• _PROBLEM DETAILS_:
Print the material verbatim, from its first line up to and including the line that contains "Screen dimensions: 758x750 (713, 19)", and leave the pictures out.

____ RECORDS FOR THIS EXERCISE

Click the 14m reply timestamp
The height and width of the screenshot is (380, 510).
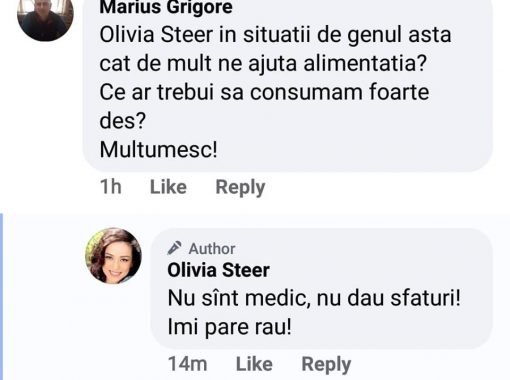click(x=187, y=364)
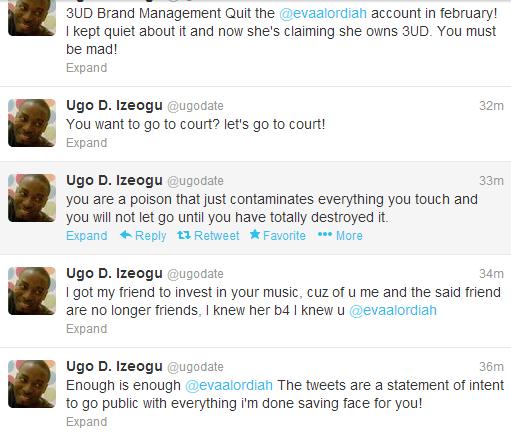Click the Retweet arrows icon
Screen dimensions: 511x440
(184, 235)
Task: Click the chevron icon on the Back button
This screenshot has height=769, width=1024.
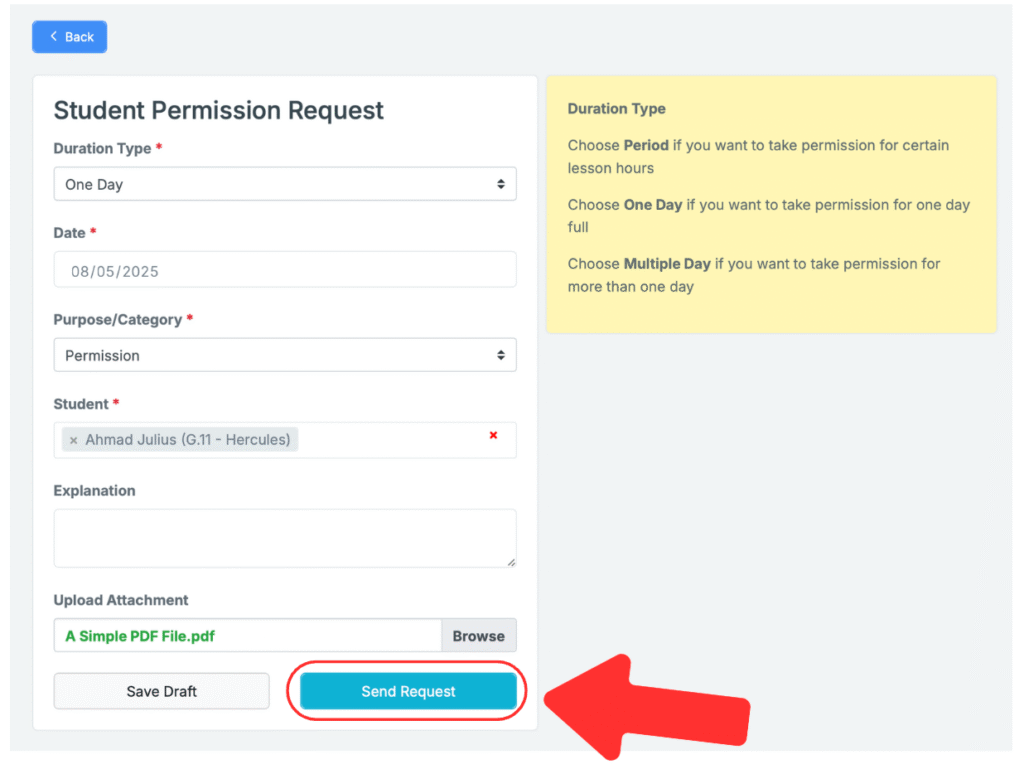Action: (54, 37)
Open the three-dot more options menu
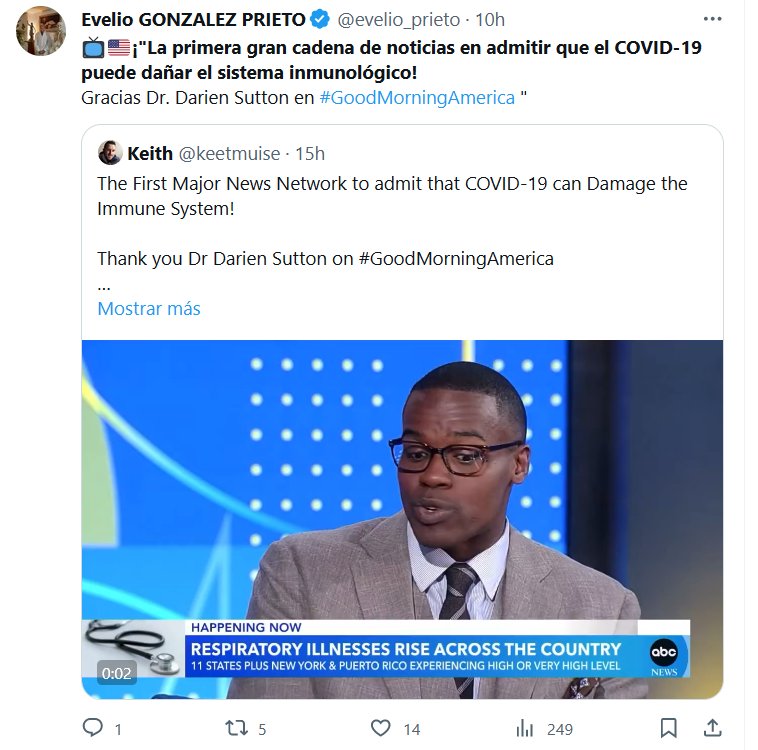Screen dimensions: 758x750 (713, 19)
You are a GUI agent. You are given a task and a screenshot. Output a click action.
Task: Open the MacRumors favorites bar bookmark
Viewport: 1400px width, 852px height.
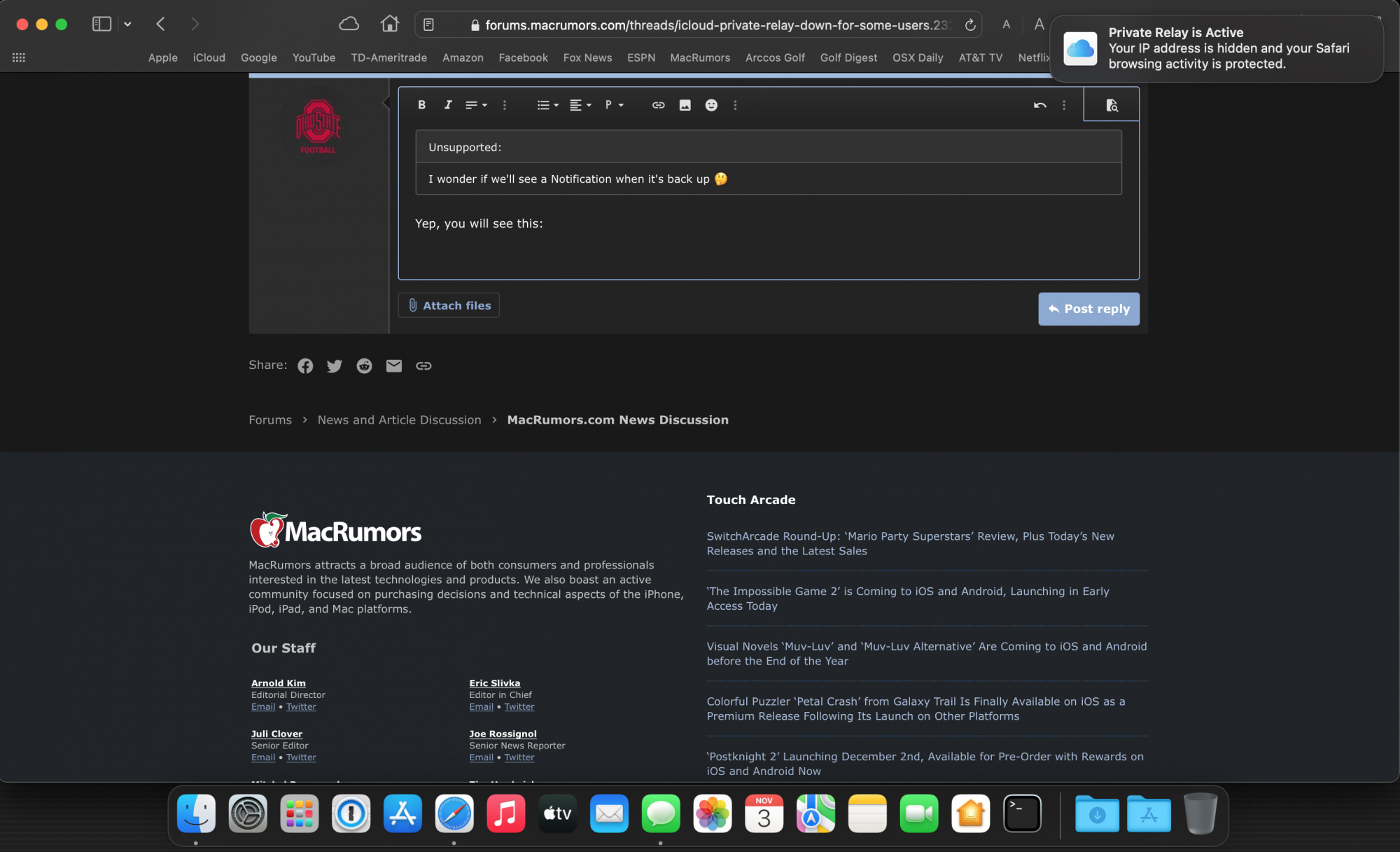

________

• _CORRECT ANSWER_:
Click the 14m reply timestamp
The height and width of the screenshot is (380, 510).
click(x=187, y=364)
Click the Retweet arrows icon
Screen dimensions: 511x440
(184, 235)
Task: Click the chevron icon on the Back button
This screenshot has height=769, width=1024.
Action: (54, 37)
Open the three-dot more options menu
Screen dimensions: 758x750 (713, 19)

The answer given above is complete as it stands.